● Selected text

By Marcus Leach

Community responsibility is a long standing tradition in Africa. But increasingly, social and environmental responsibility, are also forceful drivers behind the development of clever, beneficial products and services.

The lack of accesses to communication or clean water etc, translates into a demand for life enhancing products and services among the growing middle classes, as well as those still standing on the base of the pyramid.

Flick through an African business paper and you are likely to encounter a handful of commercial messages about social responsibility. The Kenyan telecom operator Safaricom aims for "Digital Inclusion" and "Let's Go Green". Kenya Airways claims they are "Proud to be Carbon Offset Neutral". Social responsibility is somewhat a self-preservation in countries where the majority lives in poverty.

In the absence of public goods, companies have had to step in and provide employees with basic needs like clean water or HIV/Aids-medicines. At least the ones there to stay, and depend on a license to operate.

Community support is still a central part in "African Corporate Responsibility", if one should generalize, but during the last years, responsibility has also proven to be a forceful driver behind product development. Enabled through the technological development and increased local purchasing power. One well known example is Safaricom's pay-service M-PESA, which enables customers to transfer money via the mobile, even if they don't have a bank account (which most poor people don't). Britain's Vodafone, shareholders of Safaricom, has earned $15.6 million on the money transfer service alone.

● Task item A
According to the article on corporate responsibility in Africa, how much has Vodafone earned from the money transfer service alone?
● Task item B
Continue the article on corporate responsibility in Africa, picking up after its final sentence.

● Material provided
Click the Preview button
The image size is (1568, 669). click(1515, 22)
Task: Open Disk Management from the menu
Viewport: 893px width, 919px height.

---

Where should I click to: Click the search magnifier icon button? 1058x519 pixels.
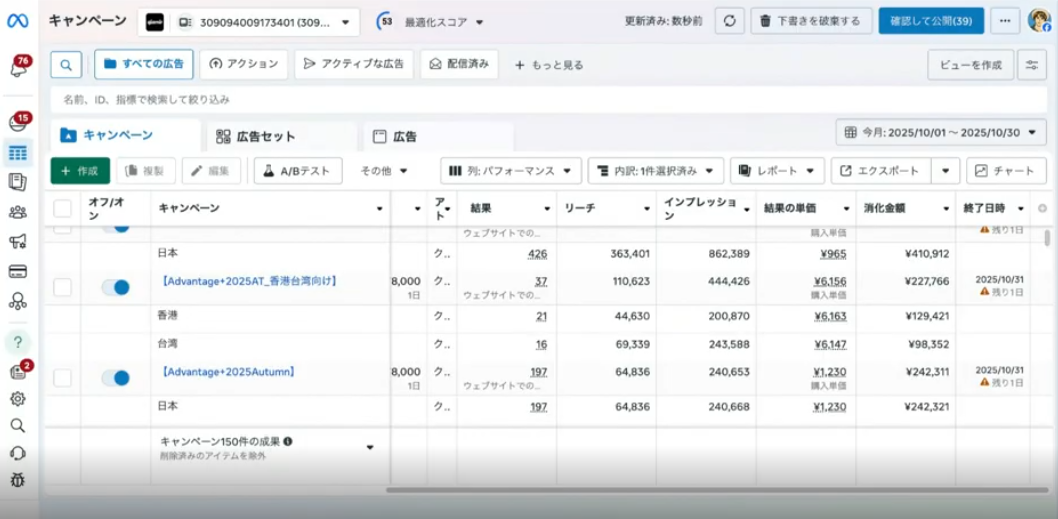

● Final answer A
$15.6 million.

● Final answer B
Safaricom's corporate responsibility strategy used to be isolated to handing out community funding, but now their ambition is to become global champions in five years, according to Officer Lewis Aritho. The recent strategy, "Path to Sustainability", signed by the new CEO Bob Collymore, integrates sustainability in all business aspects; corporate governance, environmental footprint, support to communities and not least in the development of products and services, where "access for all" is the motto.

Another example, though international, is the telecom provider Ericsson. Margaret Kositany, head of corporate social responsibility (CSR) Africa, claims that their CSR-strategy is closely related to product/service development. In Africa, Ericsson's global vision, "Access Networks", trickles down to services that enables farmers or fishermen to access weather information or the provision of surplus solar power, from Ericsson base-stations, to nearby schools and households, to mention two examples. Obvious win-win services and products.

Safaricom and Ericsson are examples of pioneers driving the social and environmental agenda in Kenya, and Africa. But there are many others like East African Brewers and Equity Bank, to mention a few. Not to forget other MNL:s like Coca-Cola, Unilever and Barclays. And the perception of corporate responsibility as a driver for business is now also being picked up by local media, which will encourage followers.